Not everybody received such forgiveness. Luhnow, the GM who transformed the worst team in the majors into a perennial powerhouse, remains outside the industry, and for now that appears unlikely to change. Now led by GM James Click and Baker, the Astros have qualified for the ALCS for the fifth consecutive season. (Beltrán, whose stint as Mets manager lasted all of two months, could emerge as a candidate for their current managerial vacancy.)

But even if baseball has moved on enough to let someone like Cora back into the club, fans certainly haven’t. The Astros faced ferocious booing everywhere they went all season long, with crowds around the country venting their anger after Covid-19 restrictions kept them away from the ballpark last season. Many of the Astros’ top contributors from 2017 still play for them, like Correa, third baseman Alex Bregman and second baseman José Altuve. 

In many ways, the reaction to the Astros bothers Cora, if only because jeers in their direction reflect on him.

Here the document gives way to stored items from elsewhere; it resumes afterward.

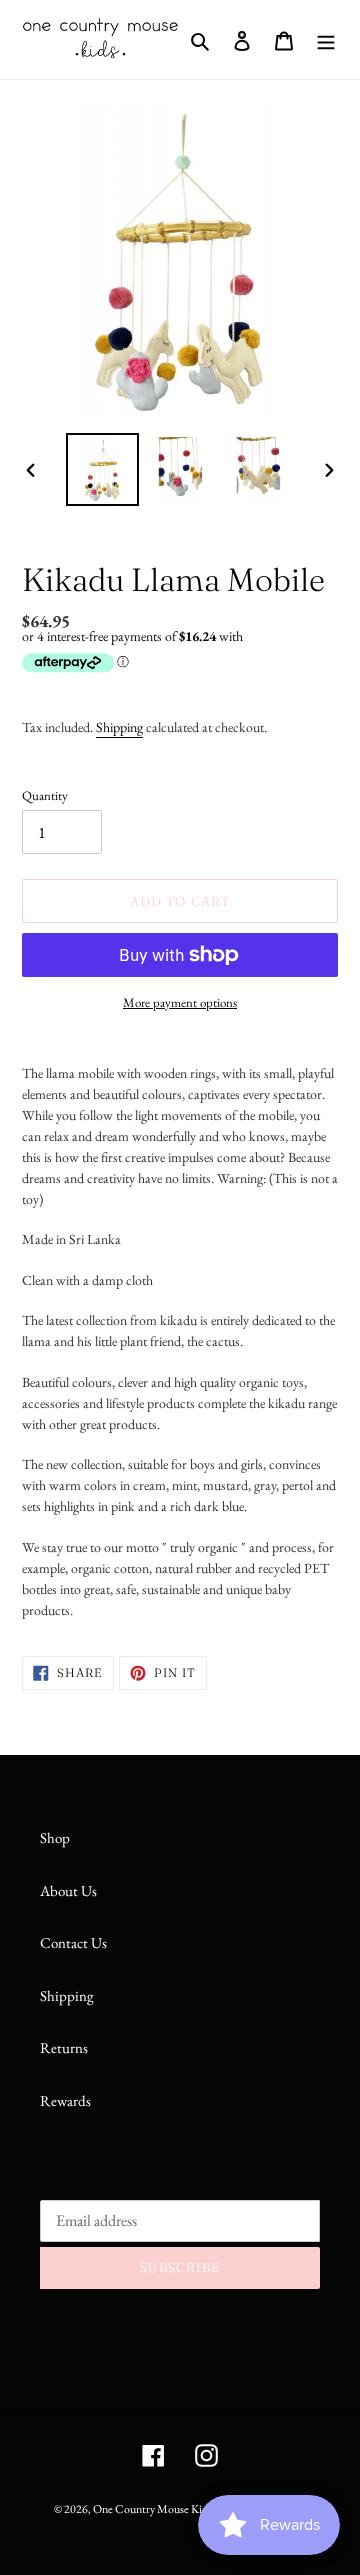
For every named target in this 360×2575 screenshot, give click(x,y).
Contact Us (73, 1942)
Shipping (119, 727)
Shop (55, 1837)
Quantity (45, 795)
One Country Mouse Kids (152, 2509)
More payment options (180, 1002)
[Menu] (326, 39)
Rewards (65, 2100)
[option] (102, 469)
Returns (64, 2047)
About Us (68, 1890)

Given the stakes of this series with the Astros, the Red Sox faithful at Fenway Park this week won’t respond kindly to the Astros, in spite of their manager’s place at the center of it.

“It’s uncomfortable because I know that when they get good or they scream at them, I’m there,” Cora said. “I was part of that.”

Boston Red Sox manager Alex Cora, hugs Houston Astros manager Dusty Baker Jr.

Photo: David J. Phillip/Associated Press

No evidence exists of any continued malfeasance by the Astros—or the Red Sox, whose own illicit actions resulted in a season-long suspension for J.T. Watkins, a low-level staffer who operated the team’s replay system. 

Despite Tepera’s intimation that the Astros swung and missed more on the road, they actually had the lowest strikeout rate in the sport in both home and away games this season. They also had the highest OPS in baseball on the road, compared with just the seventh-best at home. The team with the best OPS at home? The Red Sox.